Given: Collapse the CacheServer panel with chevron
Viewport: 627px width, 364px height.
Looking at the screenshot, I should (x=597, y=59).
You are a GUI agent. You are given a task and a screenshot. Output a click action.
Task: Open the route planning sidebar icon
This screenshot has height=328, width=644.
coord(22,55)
==
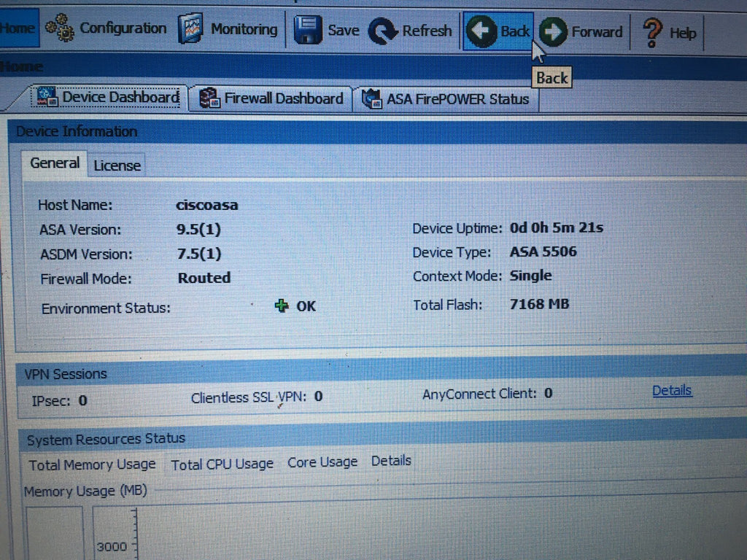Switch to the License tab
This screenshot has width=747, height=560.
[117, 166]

Description of the task —
Write out exactly the lines that fall from the line with "Given: Collapse the" to the line with "Task: Open the route planning sidebar icon" in the records above, keeping both ends.

Solution to this task —
Given: Collapse the CacheServer panel with chevron
Viewport: 627px width, 364px height.
Looking at the screenshot, I should (x=597, y=59).
You are a GUI agent. You are given a task and a screenshot. Output a click action.
Task: Open the route planning sidebar icon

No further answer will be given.